October 13, 2016

Private: The Hurricane Canon for Election Law

Joshua A. Douglas, Joshua Douglas

by Joshua A. Douglas, law professor at the University of Kentucky College of Law. Professor Douglas specializes in election law and voting rights, with a specific focus on the constitutional right to vote, election administration and post-election disputes. He is the co-editor of a new book, Election Law Stories.

When disaster strikes that impacts the ability to vote, election administrators should do what they can to preserve the fundamental right to vote.

That was the message from U.S. District Judge Mark Walker at Wednesday’s hearing in Florida regarding the state’s voter registration deadline. The court found that shutting off voter registration on October 11, the statutory deadline, impermissibly would deny the right to vote to individuals who faced obstacles before that date because of Hurricane Matthew. The judge in essence replaced the days lost due to the hurricane by extending the voter registration deadline to October 18.

Other instances of unexpected disaster also have forced election administrators to alter the rules to ensure robust voting rights. On September 11, 2001, New York City was in the midst of a primary election when the terrorist attacks began. The city quite rightly halted the election, postponing it for two weeks. In 2012, New York and New Jersey both altered their voting rules to allow voting for those who Hurricane Sandy had displaced. Even South Carolina Governor Nikki Haley extended the voter registration deadline for South Carolina voters in the wake of Hurricane Matthew last week. (North Carolina refused to extend the voter registration deadline beyond this Friday, but voters still have further opportunities to register during early voting. A lawsuit is now pending in Georgia asking the state to extend its voter registration deadline because of the storm.)

The federal court’s ruling in Florida, then, follows similar decisions to favor voters who face an unexpected disaster that makes it harder for them to participate in the election. Call it the “Hurricane Canon”: election officials and courts should favor voter access when disaster strikes. Voting, as the most fundamental right to our democracy, must be as open as possible to all.

Moving forward, election officials should do what they can to mitigate these kinds of disruptions to the voting process. Online voter registration, for example, is an easy fix. Florida’s online voter registration system will begin in 2017. Those states without online voter registration – about 12 states according to the National Conference of State Legislators – must act now to expand voter registration rules. (Of course, online voter registration in Florida may not have avoided a lawsuit, but it would have made the voter registration problem from the hurricane a lot less severe.)  Even better would be to adopt automatic voter registration, as California, Connecticut, Oregon, Vermont, and West Virginia have done, putting the onus on the state to register voters unless the voter affirmatively opts-out. (Both the Illinois and New Jersey legislatures passed automatic voter registration for those states, but the Governors vetoed the bills.)
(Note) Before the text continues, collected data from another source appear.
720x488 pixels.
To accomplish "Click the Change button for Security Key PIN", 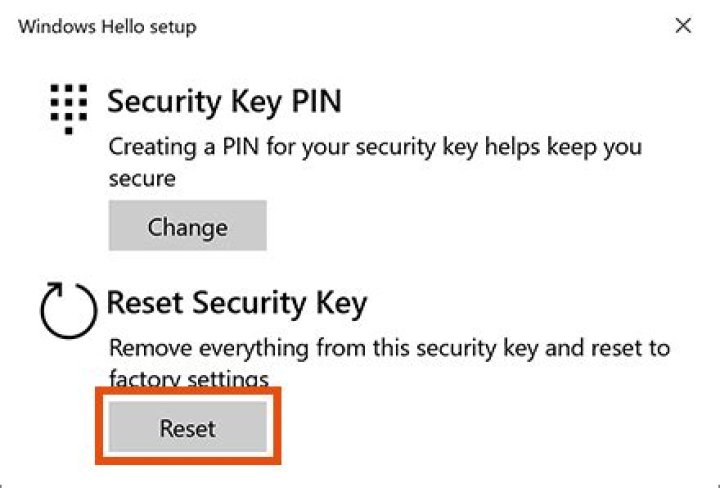I will [x=187, y=226].
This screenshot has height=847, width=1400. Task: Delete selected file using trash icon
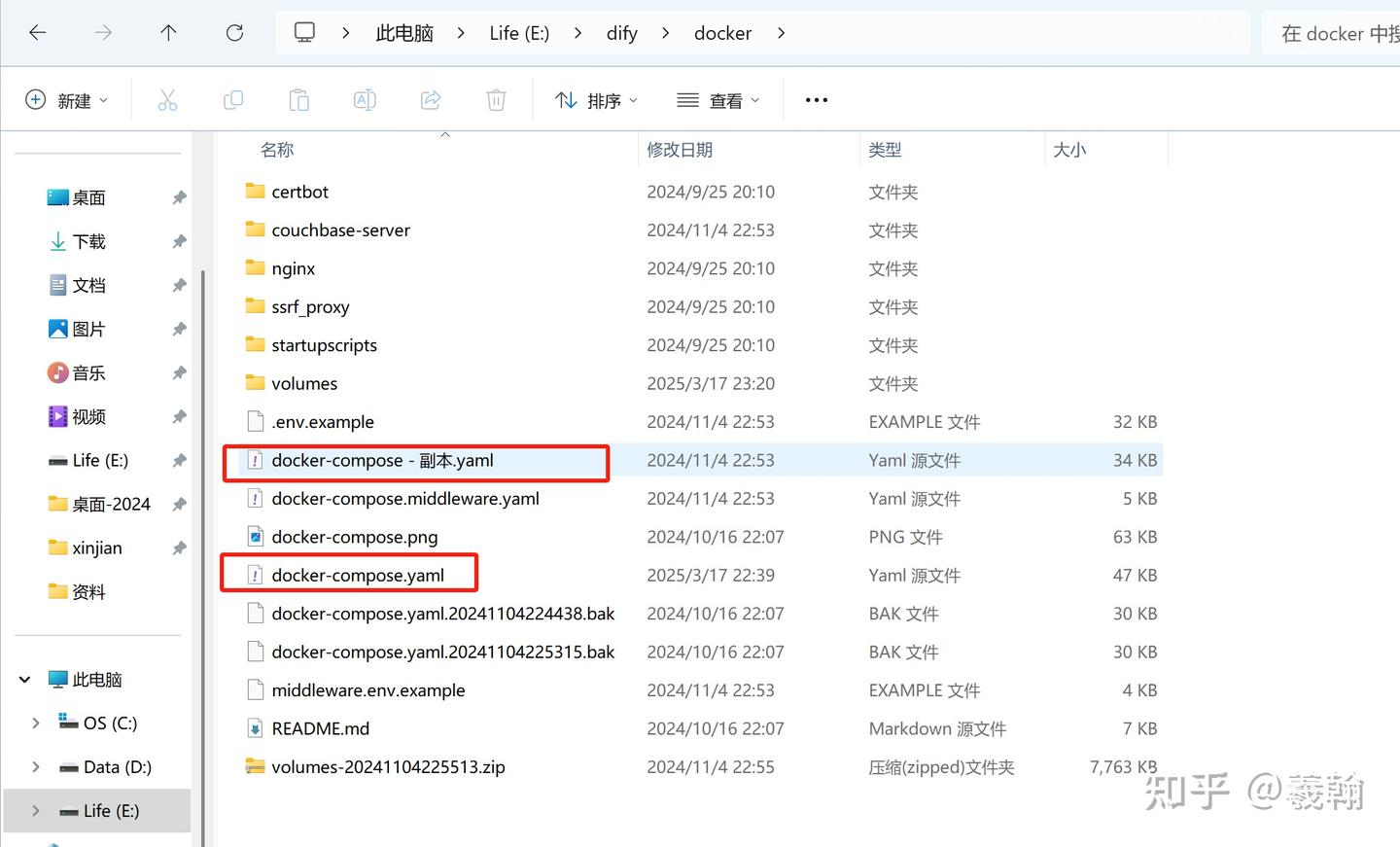496,99
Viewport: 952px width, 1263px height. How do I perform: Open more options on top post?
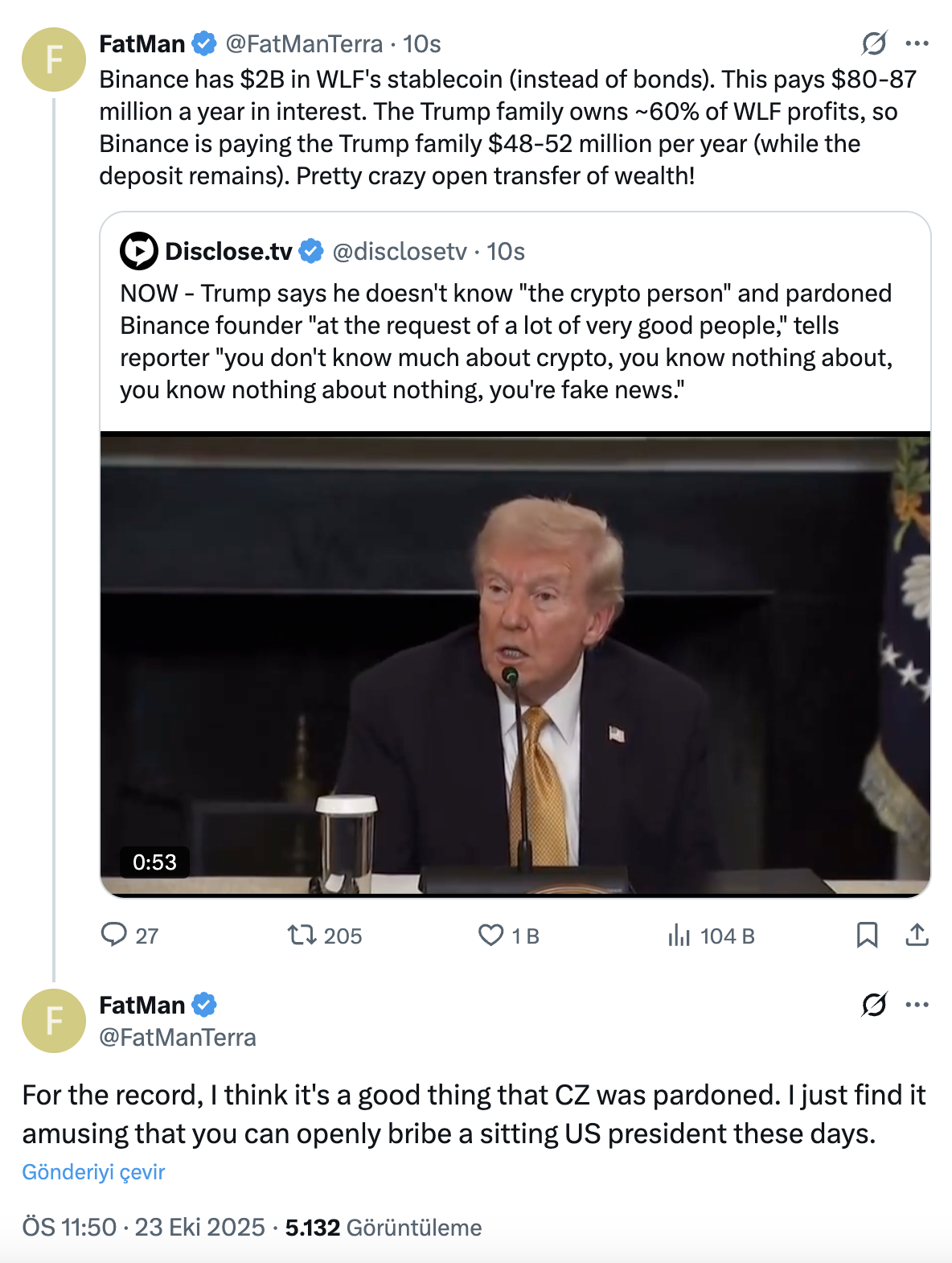(917, 43)
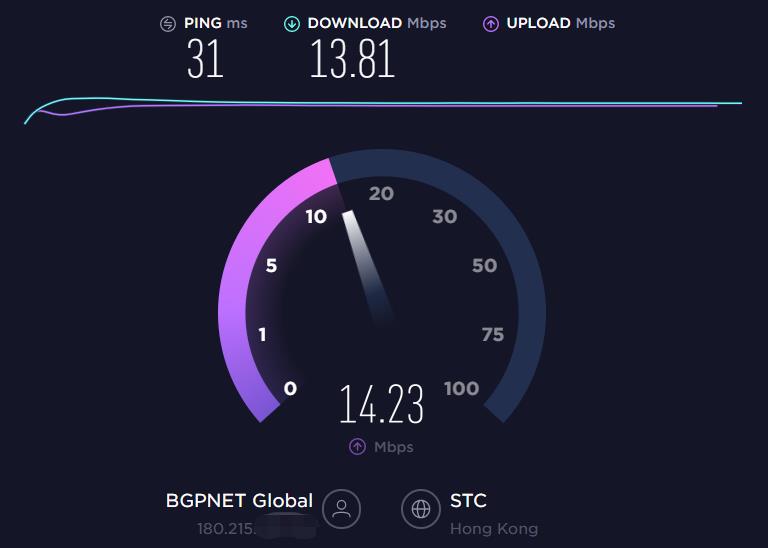Click the purple upload arrow icon at top
The image size is (768, 548).
(x=491, y=24)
Further, states and the federal government desperately need to allocate more money to election administration. Many voter hassles are avoidable if we simply harness existing technology to improve the voting process. For example, online voter registration, coupled with Facebook’s persistent reminders, vastly improved voter registration numbers for groups that typically have low turnout, such as young voters. Technology can also help make voting itself easier. For instance, in Doña Ana County, New Mexico, voters can use any of the vote centers in the county (such as near work), as opposed to having to go to their home precinct, greatly improving the convenience factor to vote. This change was possible only because Doña Ana County has electronic voting machines that facilitate vote centers. This is not to say that we should eliminate a paper trail to assist in ballot counting disputes and ward off fraud. We can couple voting technology, like online voter registration and enhanced voting machines, with the best practices for election administration. But states need the resources to do it.
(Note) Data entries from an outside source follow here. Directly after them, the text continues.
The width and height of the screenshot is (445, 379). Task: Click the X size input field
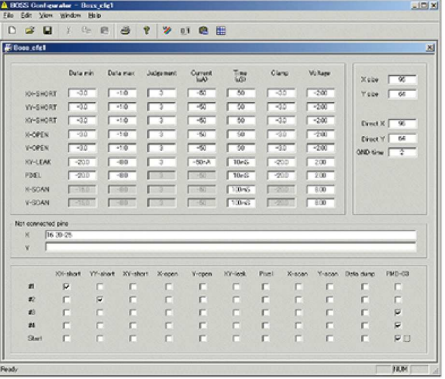point(402,79)
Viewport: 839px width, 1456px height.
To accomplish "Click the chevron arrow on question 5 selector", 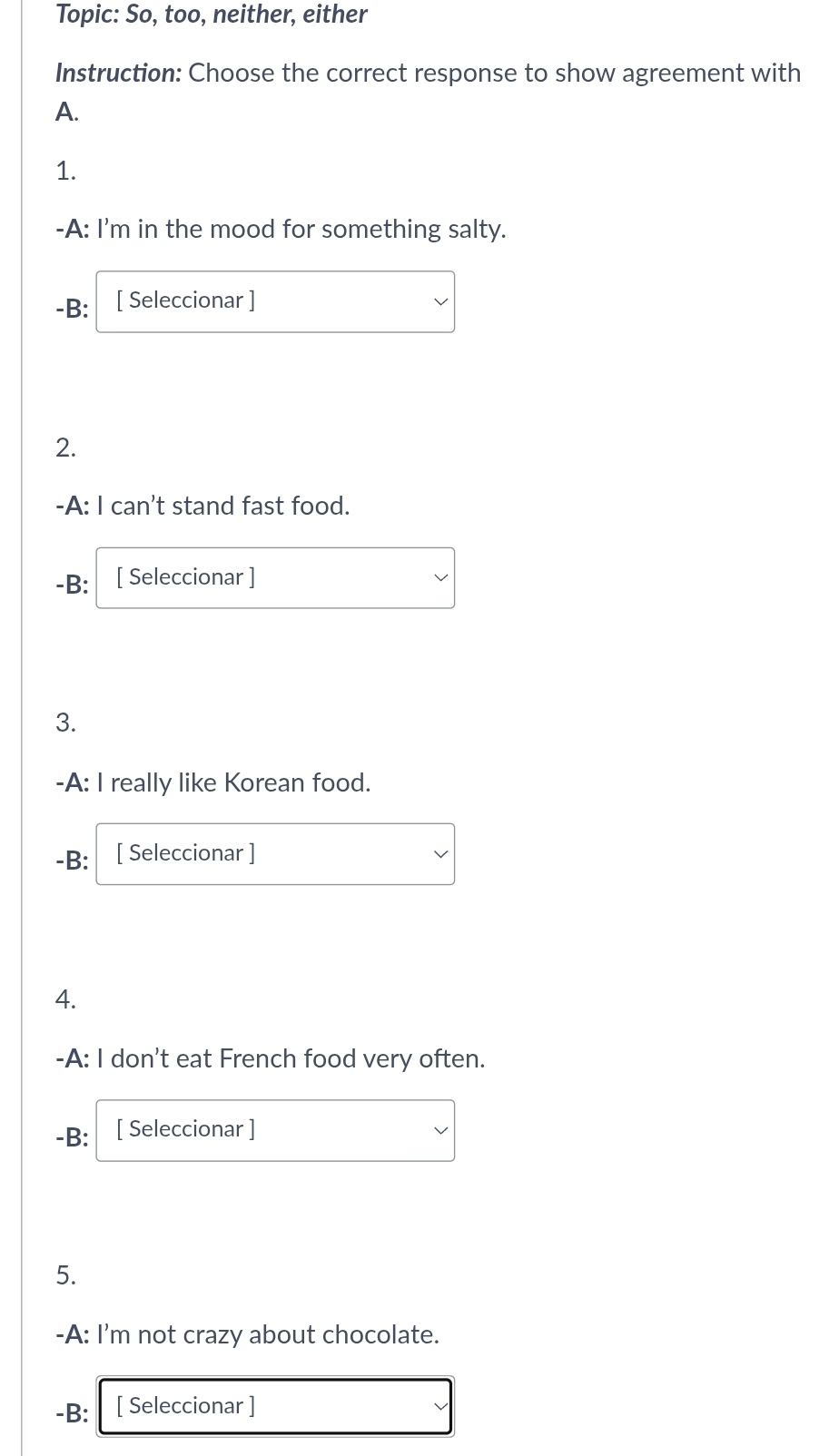I will [440, 1407].
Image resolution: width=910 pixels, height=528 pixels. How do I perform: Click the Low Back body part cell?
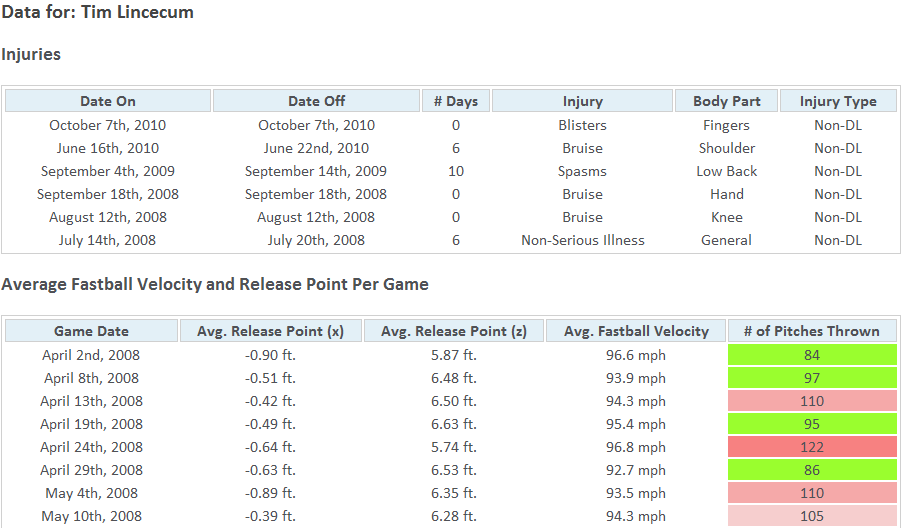tap(727, 171)
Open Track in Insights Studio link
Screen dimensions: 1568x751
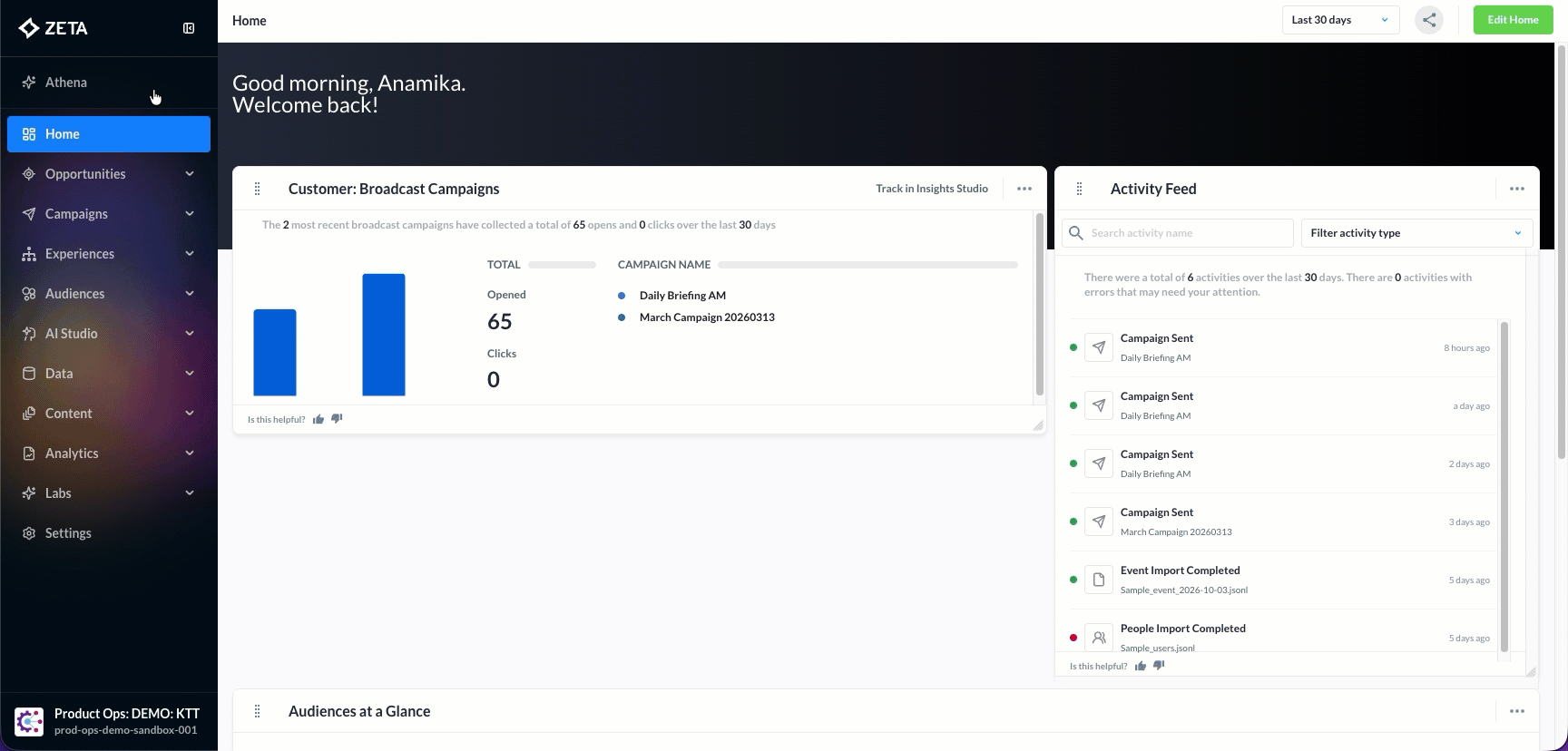[931, 189]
Finally, courts should continue to serve as the prime protectors of voting rights, especially when voters face last-minute, unexpected obstacles. Although, as Professor Ned Foley points out, hurricanes themselves are not unconstitutional, the denial of the right to vote because of a hurricane is – even if the state is formally treating everyone the same. This is because the substantive constitutional protection of the right to vote should require a baseline level of access for everyone, separate from typical equal protection principles. In this way, we can think of the right to vote as really emanating from substantive due process, particularly in the wake of what amounts to a denial of this fundamental right through no fault of the voter. The U.S. Constitution does not explicitly confer the right to vote and U.S. Supreme Court jurisprudence looks at voting through the lens of the Equal Protection Clause. But it may make more sense to consider the right to vote as part of the core aspects of substantive due process. A “Hurricane Canon” for the constitutional right to vote puts us closer to an ideal of robust protection for the right to vote within the U.S. Constitution, at least for emergency situations.